INSTRUCTIONS TO FOLLOW - Find the lines in the records that carry the word "computer". Copy each one.

EXERCISE MATERIALS -

--- START ---

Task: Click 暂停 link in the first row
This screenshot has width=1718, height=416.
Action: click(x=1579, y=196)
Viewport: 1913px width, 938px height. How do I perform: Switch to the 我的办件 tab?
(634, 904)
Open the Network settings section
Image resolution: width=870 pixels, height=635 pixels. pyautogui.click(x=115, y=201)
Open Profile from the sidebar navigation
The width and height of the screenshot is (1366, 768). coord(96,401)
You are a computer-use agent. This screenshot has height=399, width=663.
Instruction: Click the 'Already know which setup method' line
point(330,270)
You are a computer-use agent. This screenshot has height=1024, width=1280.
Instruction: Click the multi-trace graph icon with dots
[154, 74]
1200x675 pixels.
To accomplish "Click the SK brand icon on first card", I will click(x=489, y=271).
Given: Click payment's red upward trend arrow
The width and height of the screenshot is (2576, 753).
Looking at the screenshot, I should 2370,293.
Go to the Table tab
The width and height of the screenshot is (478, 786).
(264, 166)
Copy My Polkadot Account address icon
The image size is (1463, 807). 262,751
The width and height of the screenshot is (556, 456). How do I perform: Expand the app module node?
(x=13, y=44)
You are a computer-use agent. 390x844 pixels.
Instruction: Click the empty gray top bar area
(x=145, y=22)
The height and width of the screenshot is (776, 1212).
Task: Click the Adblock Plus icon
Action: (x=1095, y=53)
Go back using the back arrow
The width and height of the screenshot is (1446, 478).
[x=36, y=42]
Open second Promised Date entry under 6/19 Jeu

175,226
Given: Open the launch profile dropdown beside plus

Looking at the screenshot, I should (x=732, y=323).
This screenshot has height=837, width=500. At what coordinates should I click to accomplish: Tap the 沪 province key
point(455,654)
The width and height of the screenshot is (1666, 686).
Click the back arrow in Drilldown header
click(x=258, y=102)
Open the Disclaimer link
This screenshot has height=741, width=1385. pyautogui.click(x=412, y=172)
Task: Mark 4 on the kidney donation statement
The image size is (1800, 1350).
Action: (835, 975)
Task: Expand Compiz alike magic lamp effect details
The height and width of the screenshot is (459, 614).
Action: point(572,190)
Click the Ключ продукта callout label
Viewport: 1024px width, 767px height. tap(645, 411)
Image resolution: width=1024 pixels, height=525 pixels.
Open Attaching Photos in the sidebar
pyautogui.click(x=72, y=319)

--- END ---

YOUR SOLUTION -
You are a computer-use agent. This screenshot has height=399, width=663.
You are a computer-use agent. This screenshot has height=1024, width=1280.
You are a computer-use agent. 390x844 pixels.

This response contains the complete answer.